2

Hi just wondering if anyone can tell me why this code isn't working It's giving an internal server error Thanks

@app.post("/removerouter/")
def removerouter(name: str):
    Graph.remove_node(name)
    return "success"

And this is the function inside Graph


class Graph:
    def __init__(self):
        self.nodes = []
        self.edges = []
    def remove_node(self, name):
        self.nodes.remove(name)
        for Edges in self.edges:
            if name in Edges:
                self.edges.remove(Edges)

1 Answers1

1

Based on the code that you posted, I would say that the issue is somehow related to how you remove your edge(s) in the for loop.

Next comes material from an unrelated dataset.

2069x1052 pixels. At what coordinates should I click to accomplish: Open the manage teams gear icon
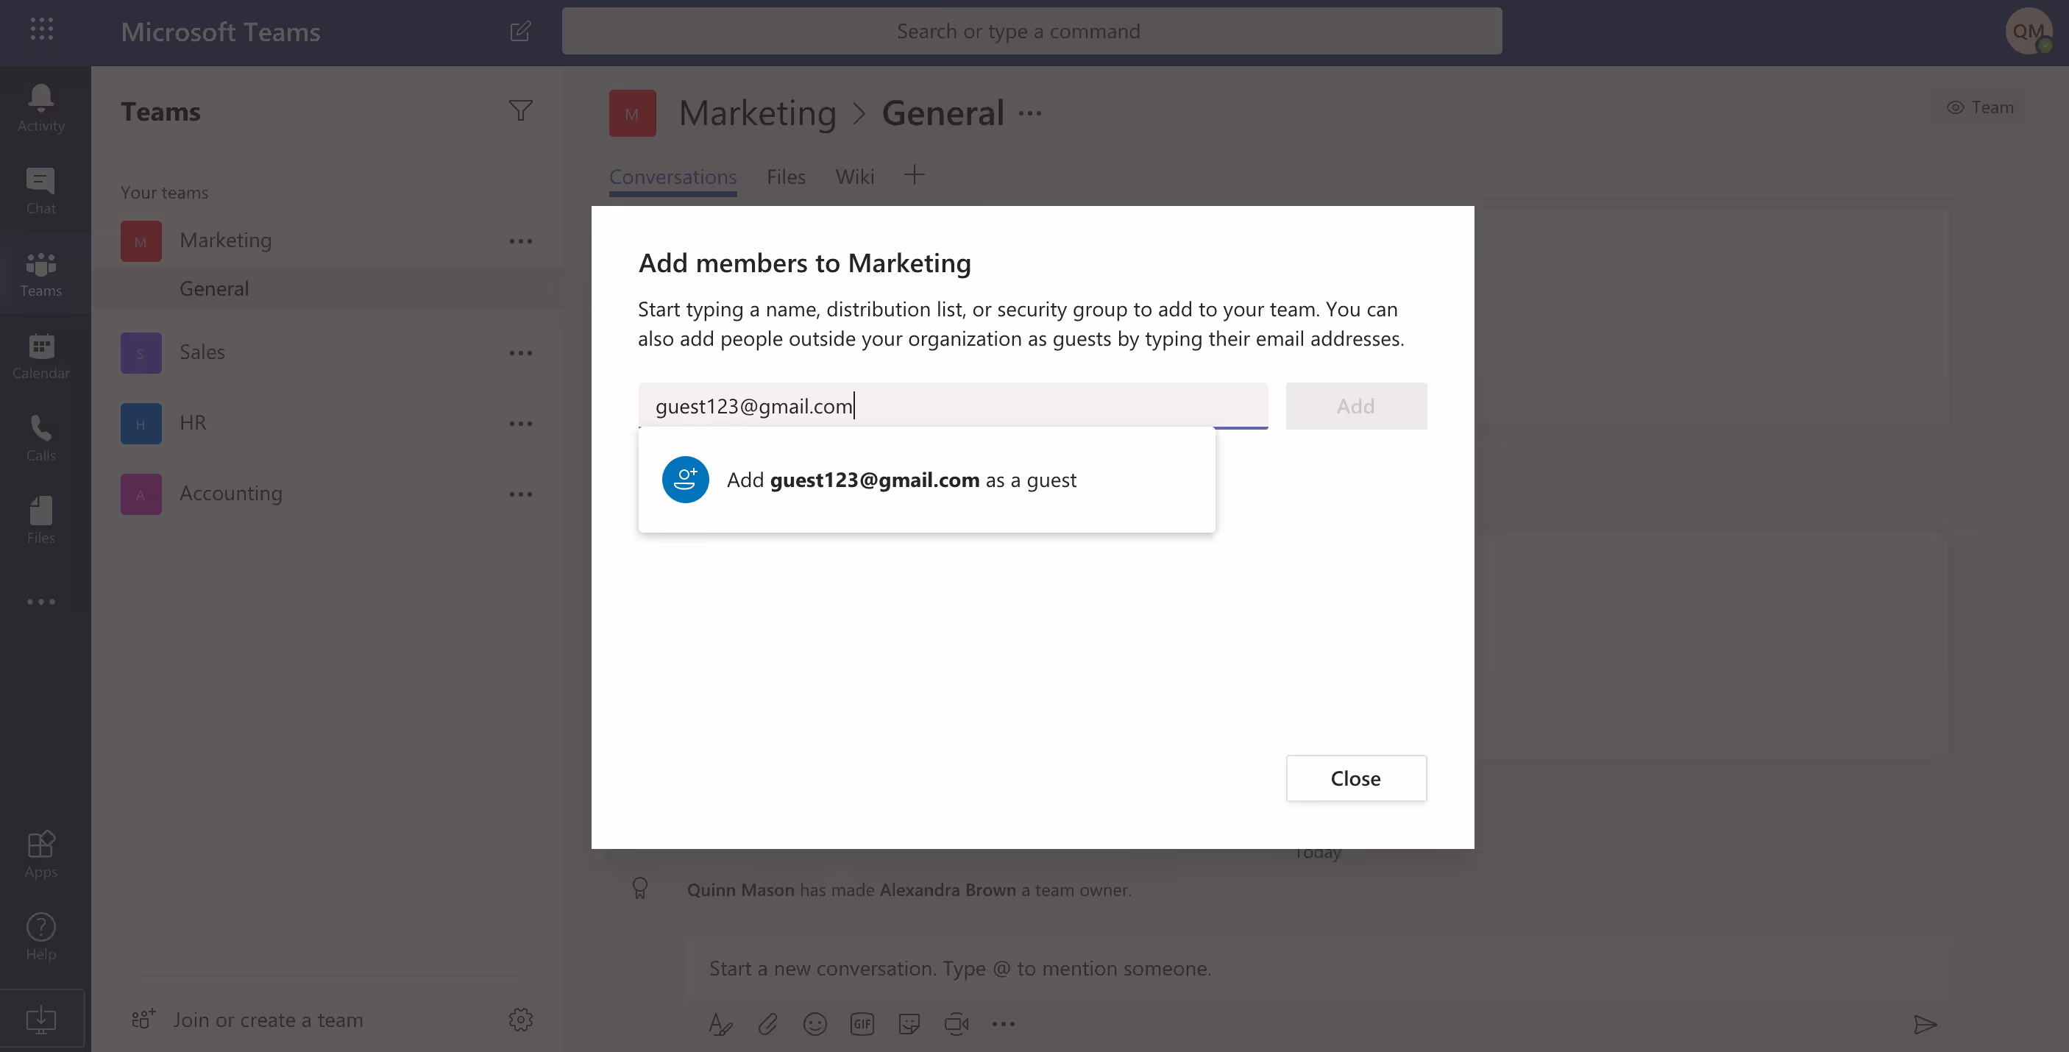coord(520,1019)
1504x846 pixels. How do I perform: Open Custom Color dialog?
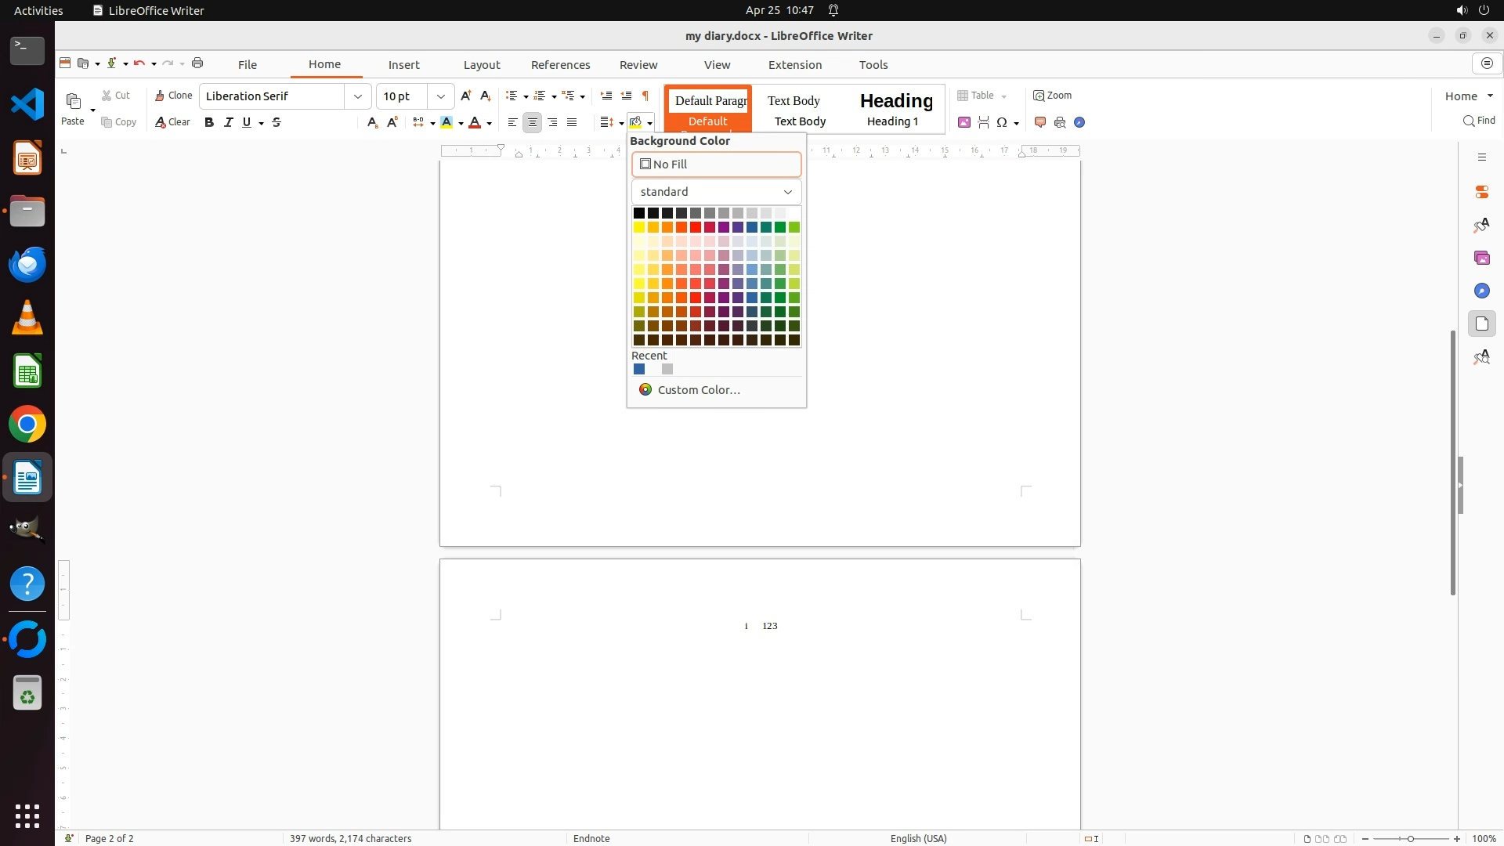point(698,390)
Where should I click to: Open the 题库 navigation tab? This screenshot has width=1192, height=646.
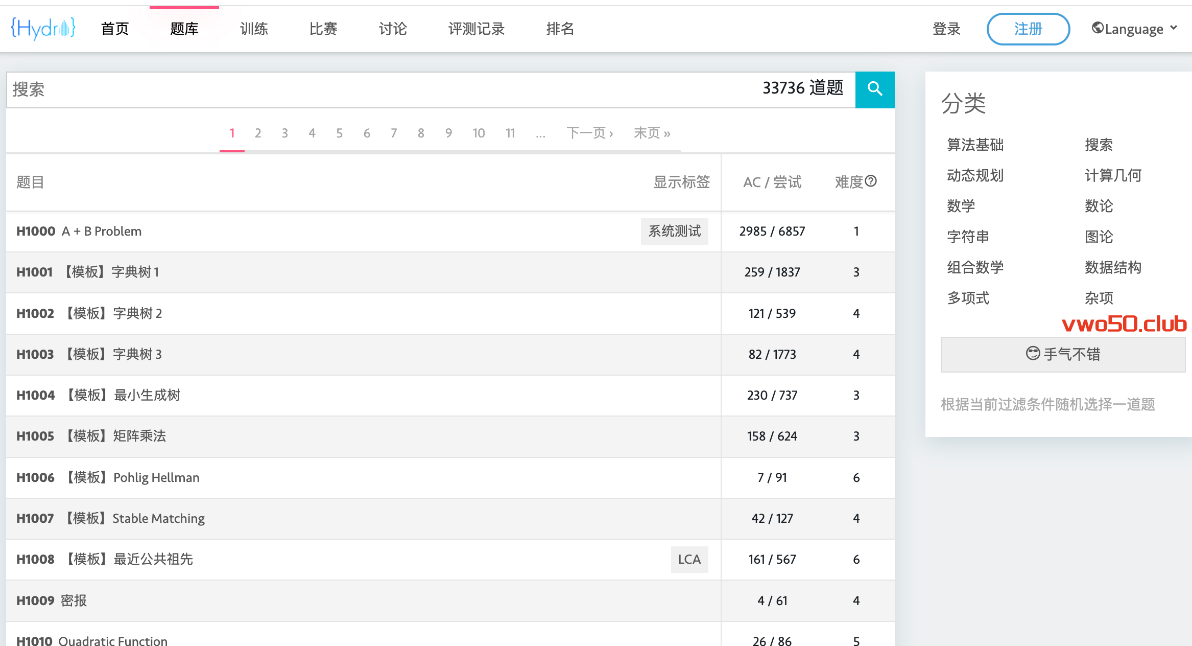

When you delete a list element using the remove()function in Python, it changes the remaining element's indexing. For more details and alternatives, see this SO question.

I also don't understand why you are using an iterator variable called Edges in your for loop. Python variables shall always start with a lowercase letter in order not to clash with any existing (or future) class name.

I would rather do something like this:

class Graph:
    def __init__(self):
        self.nodes = []
        self.edges = []

    def remove_node(self, name):
        self.nodes.remove(name)
        self.edges = [edge for edge in self.edges if name not in edge] 

Note that I'm using a list comprehension here to assign a new list to self.edges.

If you want to avoid list comprehension, you could also keep your for loop and first store the indexes of the edges that need to be removed. Then, for each index, you can simply do del self.edges[index].